I finally found the place with the diagonal pedestrian crossings and the large TV screens on the buildings that I’d been looking for, it was at Shibuya which seems to be the main ‘hang out’ for the ‘hip’ teens of Tokyo. I’d promised my friend that I would bring her back some silk and had been told that the best shop for silk was here. The Japanese silk was very expensive, so I only bought a few square meters, but they had lots of Chinese silk which was much cheaper, so I got lots of that. This shop was across the street from a massive tower block called 109, which I’d heard was ‘just for young women,’ being the curious bugger I am, I had to have a look. Each floor – and there were many – contained lots of separate shops selling everything from clothes, make-up, and accessories, through to mobile phones and jewellery, in fact everything a girl could ever want. I was told by a shop girl I got chatting to – she spoke good English – that girls come from all over Japan and even the rest of the world to spend whole days there. I saw girls as young as 3 or 4 excitedly learning the noble art of ‘shopping’ and the only other men seemed to be bored husbands or boyfriends being dragged around by misty eyed girls and young women. This place was very popular and some floors were quite crowded with eager consumers, (I never did understand the female obsession with shopping, but this place showed it in overdrive.)
Got up early to do my packing as this was the day of my flight home. The Hotel informed me the day before that there was a coach service to the airport, as it was only 800 yen and it guaranteed to get you there well in time for your flight, I had booked a seat on it. The trains were cheaper, but the guarantee was more important to me. It left the hotel 10.30am, but as Narita airport was on the other side of Tokyo and my flight was just after midday, I began to get worried when it stopped at a number of other hotels on the way, but we made it with about 30 minutes to spare. At Check in, I had one large suitcase that was just under the weight limit, a small suitcase and my backpack which I had intended to take on as hand luggage, but the girl at the desk said I could put the small suitcase in the hold.
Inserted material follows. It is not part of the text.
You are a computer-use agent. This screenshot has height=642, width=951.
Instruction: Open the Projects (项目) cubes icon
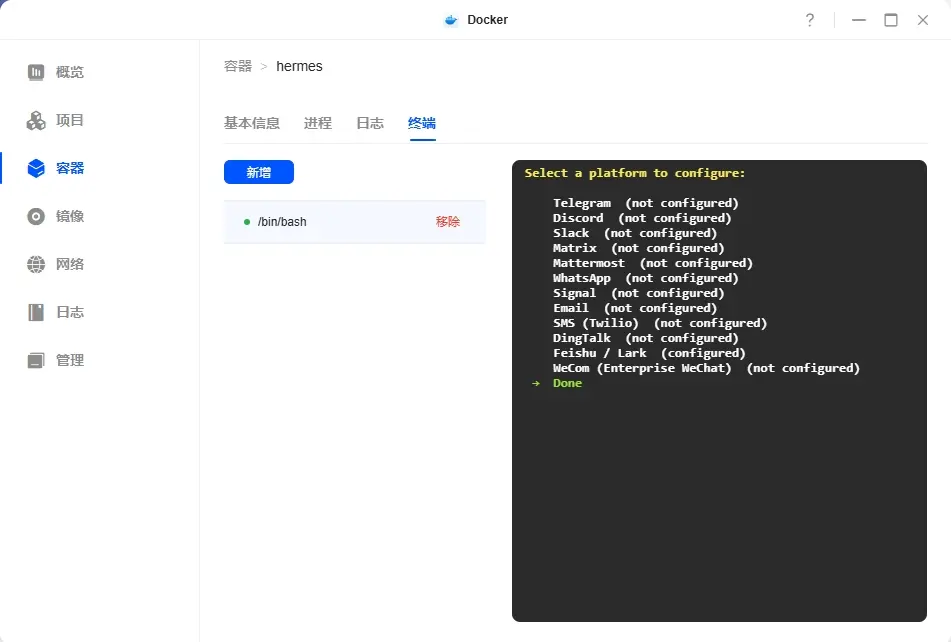(x=36, y=120)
That was foolish on my part to agree as I’d put everything of value in it. The fight home was uneventful, I made sure there was no screw-up on the connection at Paris this time, but when I got home, they claimed to have ‘lost’ my luggage. When I finally get them back three days later, they’re still locked up, so I don’t check them: Big mistake, these guys are obviously experts at opening suitcase locks and closing them again without any keys, that when I do discover my losses, the delivery van has long gone. The claim I put into the airline was a waste of time and effort, never heard from them again. So the moral of this tale is dual; ‘always keep your valuables close and don’t fly AIR FRANCE.’